In the beginning

Passage from wisdom foreshadows Christ’s passion

Father Mike Stubbs is the pastor of Holy Cross Parish in Overland Park and has a degree in Scripture from Harvard University.

Father Mike Stubbs is the pastor of Holy Cross Parish in Overland Park and has a degree in Scripture from Harvard University.

by Father Mike Stubbs

“If God does not exist, then anything is permitted.”

The words of a character in the Dostoevsky novel “The Brothers Karamazov” continue to haunt the modern world. He argues that those who reject the existence of God consequently lack any basis for morality. Those who act with injustice will escape punishment. What motive will inspire people to do what is right? (We should note that Dostoevsky did not personally espouse this view, but was only expressing the thoughts of a fictional character).
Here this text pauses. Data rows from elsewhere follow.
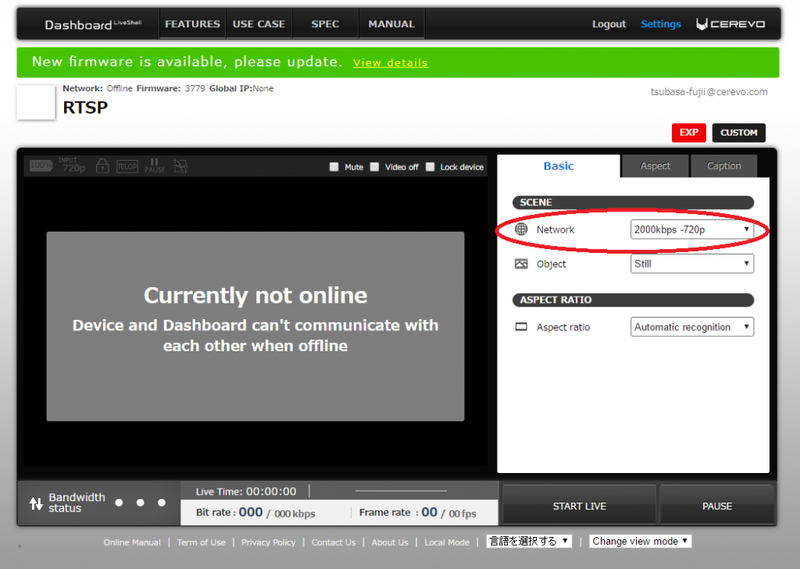The width and height of the screenshot is (800, 569).
Task: Open the Change view mode selector
Action: (x=640, y=541)
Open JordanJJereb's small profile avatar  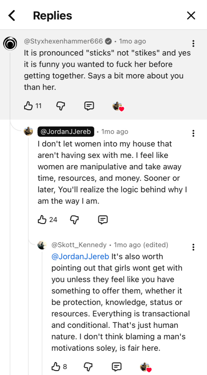[x=28, y=132]
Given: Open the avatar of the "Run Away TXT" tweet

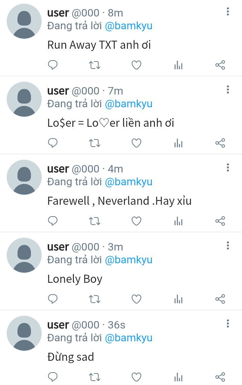Looking at the screenshot, I should [24, 21].
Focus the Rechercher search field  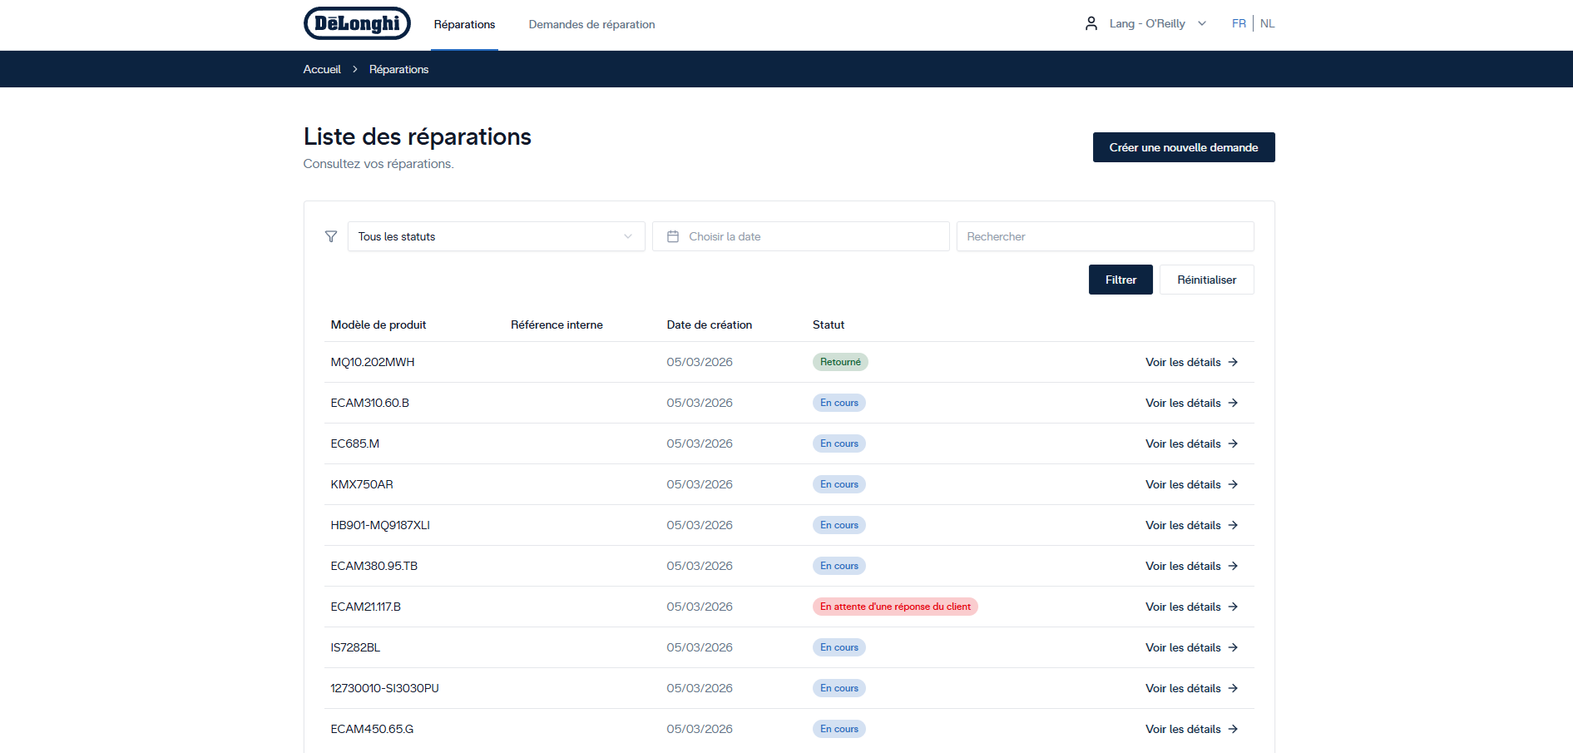[x=1105, y=237]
These words from this 19th-century Russian novel sound amazingly contemporary. At the same time, the ideas are not at all new. They date back before the time of Christ.

“Brief and troublous is our lifetime, neither is there any remedy for man’s dying, nor is anyone known to have come back from the nether world. For haphazard were we born, and hereafter we shall be as though we had not been. . . . Even our name will be forgotten in time, and no one will recall our deeds” (Wis. 2: 1-2a, 4).
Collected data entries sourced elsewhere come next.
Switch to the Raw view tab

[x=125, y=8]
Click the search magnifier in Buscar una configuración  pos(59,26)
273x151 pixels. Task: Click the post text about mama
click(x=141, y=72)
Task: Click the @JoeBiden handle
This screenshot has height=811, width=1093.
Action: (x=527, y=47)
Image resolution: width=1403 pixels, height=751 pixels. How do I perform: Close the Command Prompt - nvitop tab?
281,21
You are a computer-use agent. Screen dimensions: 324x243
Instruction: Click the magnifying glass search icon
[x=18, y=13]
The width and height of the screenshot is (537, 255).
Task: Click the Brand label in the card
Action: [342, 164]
This gloomy view of life is found in an ancient writing composed about 50 B.C. The Book of Wisdom later entered into the Old Testament, and provides us with Sunday’s first reading — Wis 2: 12, 17- 20. This passage voices the nihilistic opinions of apostates, who have rejected God and his law, in order to counteract those opinions. Those ideas inevitably lead to hedonism and injustice.

In Sunday’s reading, the apostates plot against an unnamed just person. He irritates them with his righteousness, which implicitly criticizes their unlawful ways: “To us he is the censure of our thoughts; merely to see him is a hardship for us.”
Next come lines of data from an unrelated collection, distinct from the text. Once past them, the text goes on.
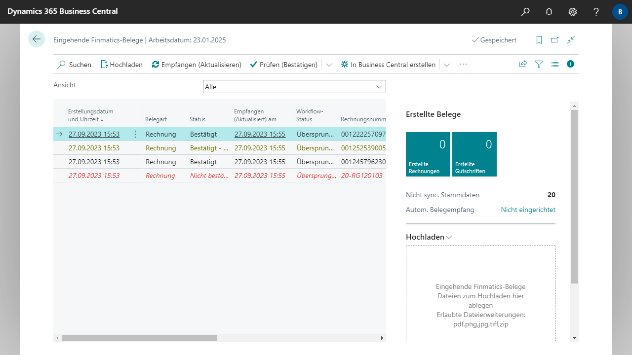632x355 pixels.
Task: Expand the arrow beside In Business Central erstellen
Action: 447,65
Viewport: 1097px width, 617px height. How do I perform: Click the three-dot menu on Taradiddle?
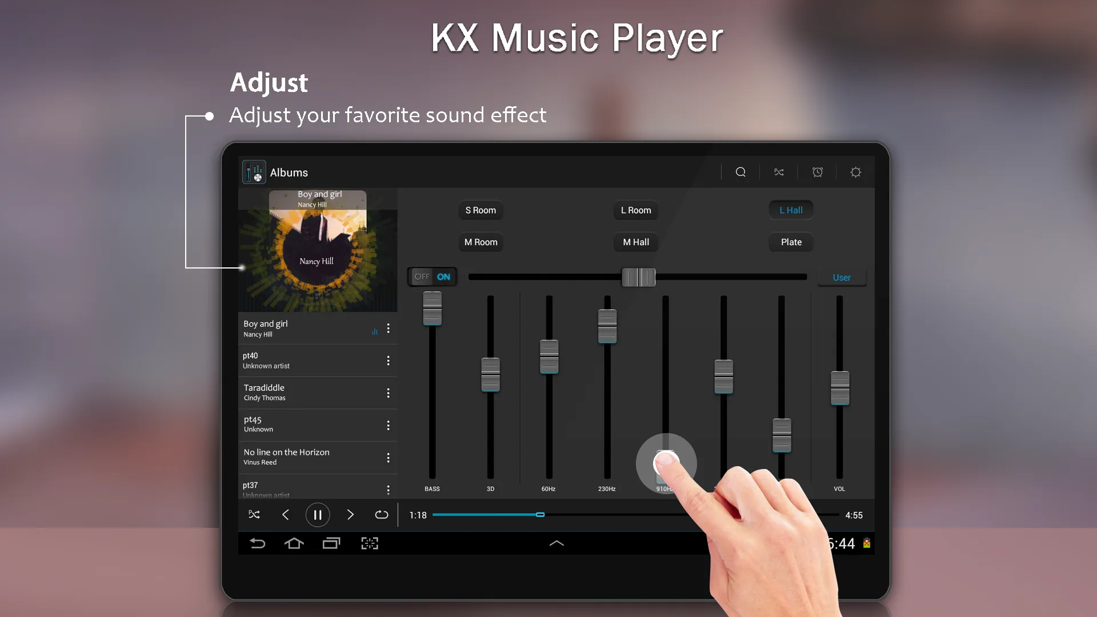(388, 392)
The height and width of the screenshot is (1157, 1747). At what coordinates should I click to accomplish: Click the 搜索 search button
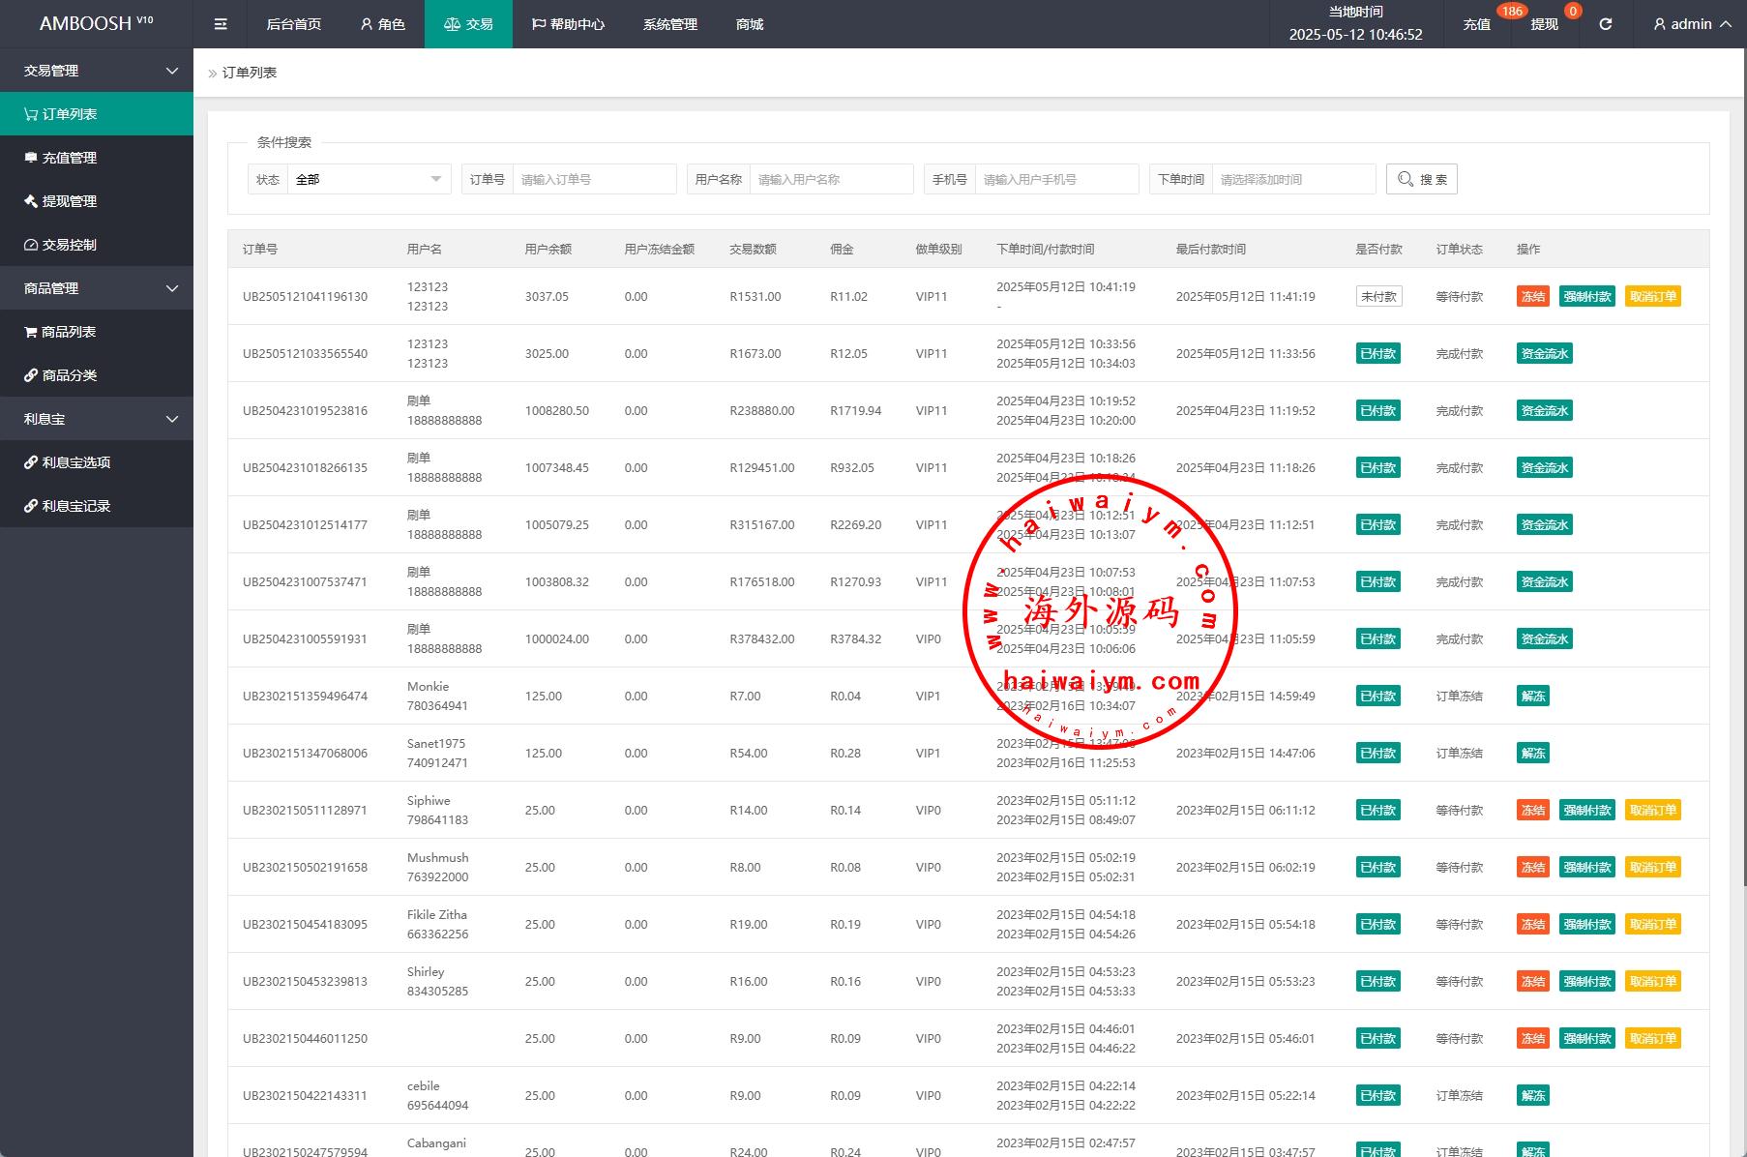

At the same time, they reason that they will escape any punishment for their attacks upon him. They mock any possibility of divine retribution for their misdeeds: “Let us see whether his words be true; let us find out what will happen to him. For if the just one be the son of God, he will defend him and deliver him from the hand of his foes.”

Originally, the Book of Wisdom intended the phrase “son of God” in much the same sense as we mean it when we say that we are adopted sons and daughters of God through baptism. It means that God is watching over us, that we share in God’s life.

But early Christian tradition interpreted the phrase in a more narrow sense, so that it would refer to the special relationship between Jesus Christ and God the Father. In other words, Jesus shares in the divine nature.

In light of the crucifixion of Jesus, who suffered death although he was innocent, that interpretation made much sense. Those plotting against the just one in the reading from Wisdom anticipate the plotting of Jesus’ enemies in the Gospels.